Today, alas, I had to spend with my daughter:
homeschooling and going for a long walk in the sunshiney
spring snow. On the way home, of course, we stopped by a
neighbors so I could grab a quick copy of the old Windows
3.1 file, Calendar.exe, which one of my new downloads required
for one of its accessory functions; and while lasagne noodles
boiled I installed it and discovered next that I needed
(yes, needed, by now you know the meaning of that word)
also a file called Cardfile.exe, so I guess when I go back
as I told Rosemary I would to try to scope out her printing
problem (no installed fonts...?) I'll get that one too. And
now, a good lasagne dinner under my belt, I couldn't wait
to come crying (or is it crowing) to you about my obsession,
my addiction, my love and my life, more again to do now
to investigate find-functions and drivespace and performance
tips...
20 May 1996
So today was another one of those days...
How did it start? I can hardly remember,
through the fog of shutdowns and macros and workarounds
and error messages and... I know I did accomplish something
today...oh yes, it was the selected list of software I've
used. It came to around forty items, and counting. That's
the short list, the final cut. It's mostly fine-tuning,
at this point. You know, like spending three hours on macros
that might shave milliseconds off of occasionally used multiple
commands. Just for the fun of it.
It's the challenge, right? Like turning
to an external macro recorder to get around the limitation
in Word macros, because they don't record actions in dialog
boxes. Unfortunately it took me an hour or so to twig on
that particular lesson (I'd already learned it months ago,
as I recalled later, but inconveniently forgot in the meantime).
But I and my little helper Recorder.exe from Windows 3.1
solved the puzzle finally.

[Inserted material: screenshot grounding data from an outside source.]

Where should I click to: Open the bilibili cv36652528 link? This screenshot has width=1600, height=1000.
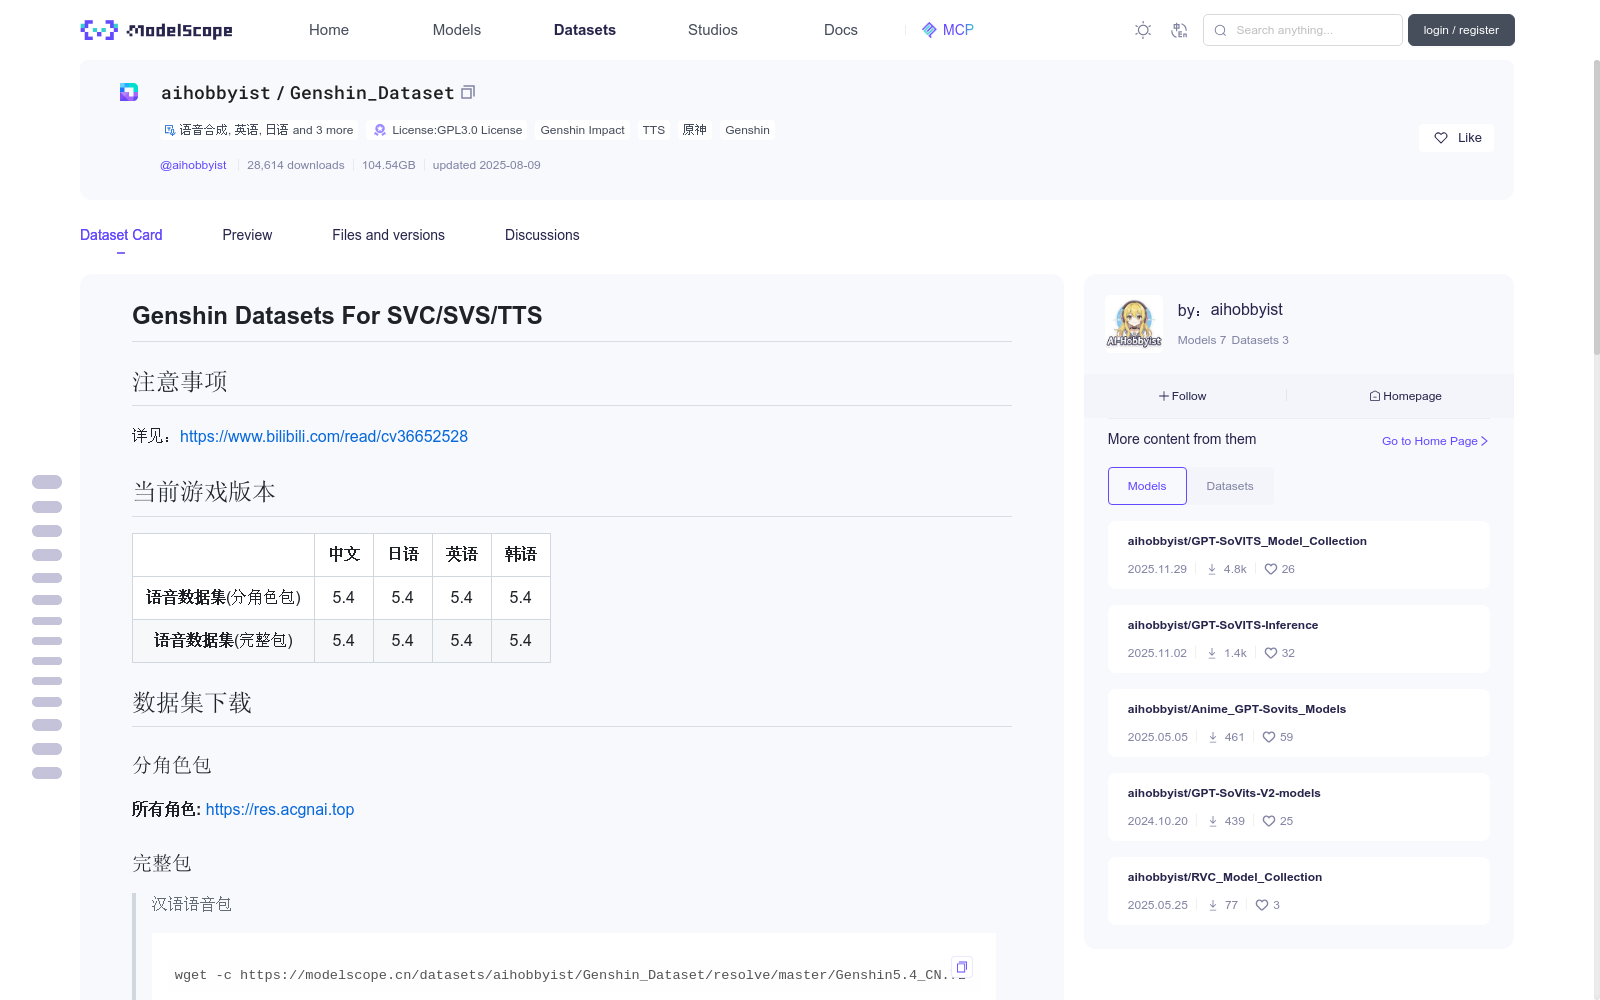pos(323,436)
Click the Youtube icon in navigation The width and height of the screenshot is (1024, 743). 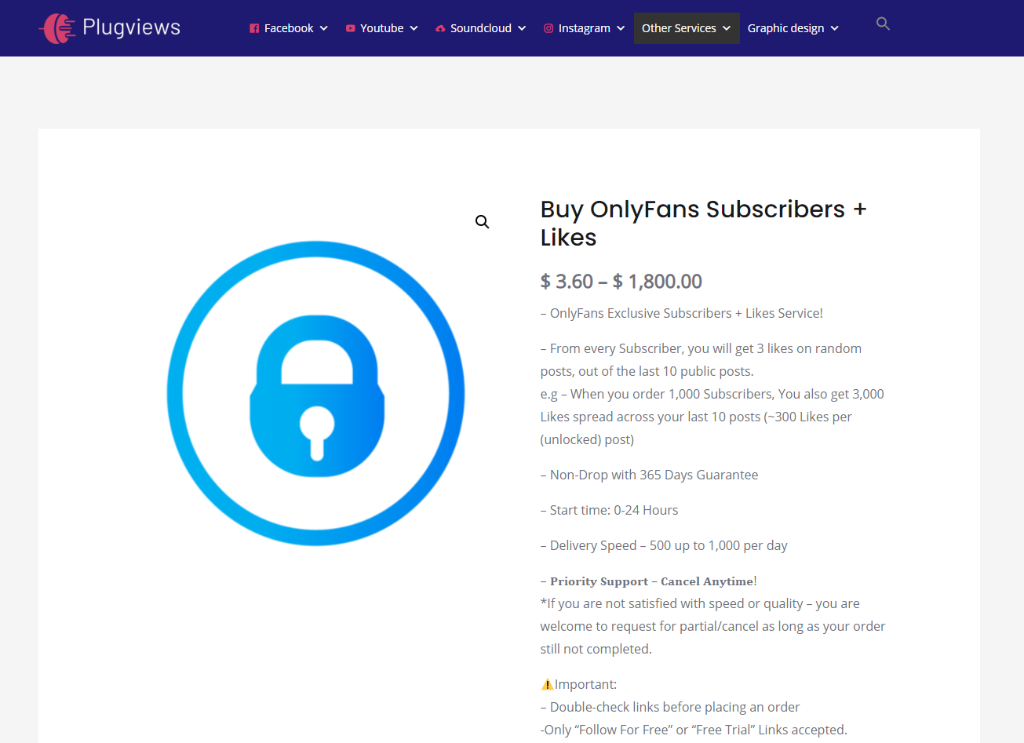[350, 28]
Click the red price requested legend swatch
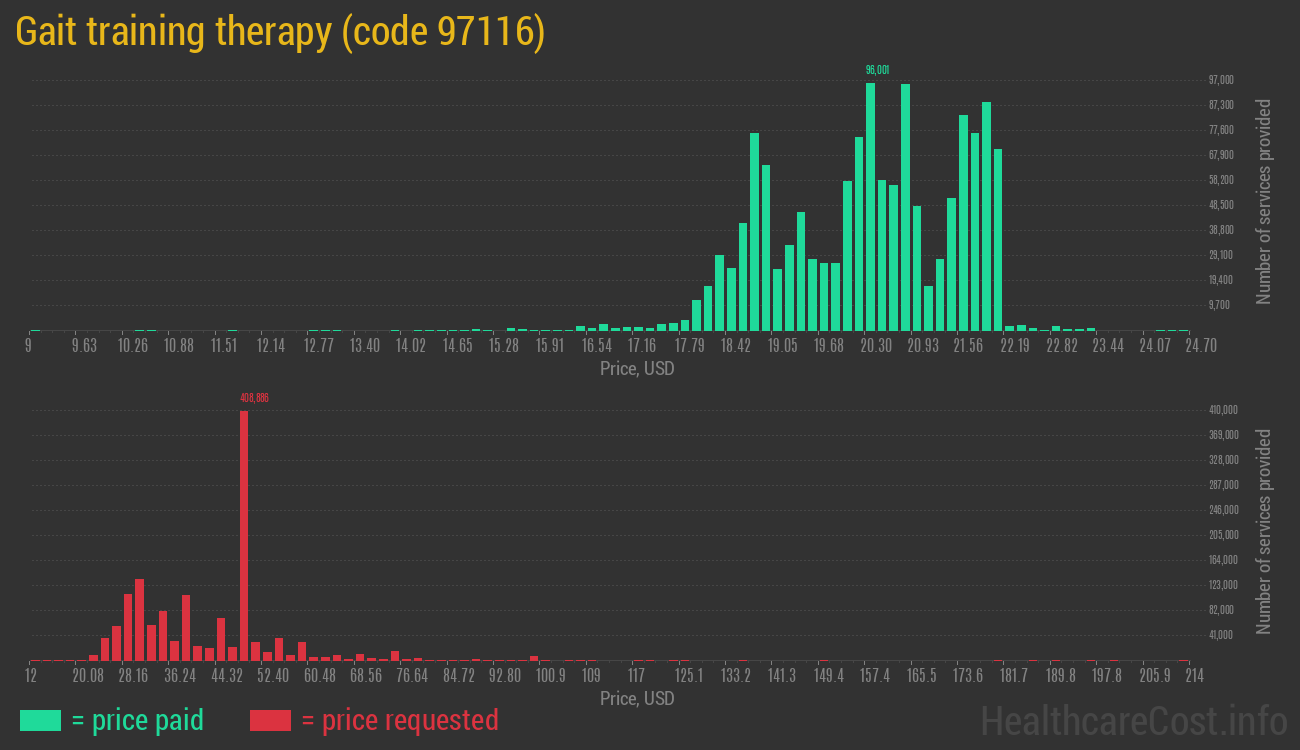The width and height of the screenshot is (1300, 750). (x=270, y=720)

The other bugaboo in the macro
dept. (besides a mysterious tendency for the new but useless
toolbar icons to resist all efforts at deletion) was the
apparent inability of the Word find command (though I'd
designed a particularly elegant random number generator-and-finder
macro around it) to recognize list numbers. Oh well. Put
that into the support /complaint file.
Over supper while trying to explain it all
to my gamely listening spouse, we lapsed into a discussion
about the relative implications of the terms "limitation"
and "shortcoming" as applied to one's software
(and one's own skills in dealing with it). I felt fine about
my experience, figuring out some of the challenges and overcoming
some if not all of them: the ones I couldn't get around,
I blamed on the "shortcomings" of the software.
My own shortcoming is reflected more in the fact that I
never did get around to those novel revisions I'd meant
to do today. Far more interesting it was, to track down
all the Net locations and prices of the utilities I've installed
recently; to juggle with the table settings on my homepage,
which maddeningly resisted my efforts to push them into
logical shapes; to tackle at long last (but with unsatisfying
results) that elusive "transparent .gif" dilemma;
and through it all to try to determine the causes of the
conflicts between SmartBoard and Word, Recorder and WordPad,
RegClean and VB40032.dll, and CleanSweep's Install Monitor
and Windows 95 Explorer--any of which was enough to crash
my system--temporarily--and force me outdoors for a breath
of air or to the sink for a glass of water.
Sigh. Another day gone. A few steps of understanding
taken further into the world of computer logic. Is there
such a thing, in reality, or is it, like Plato's ideal forms,
a figment of our shadowy philosophy about how things should
be, once fully exposed to the light of day? In the meantime,
more clouds, more rain. And a subtle sunset showing through.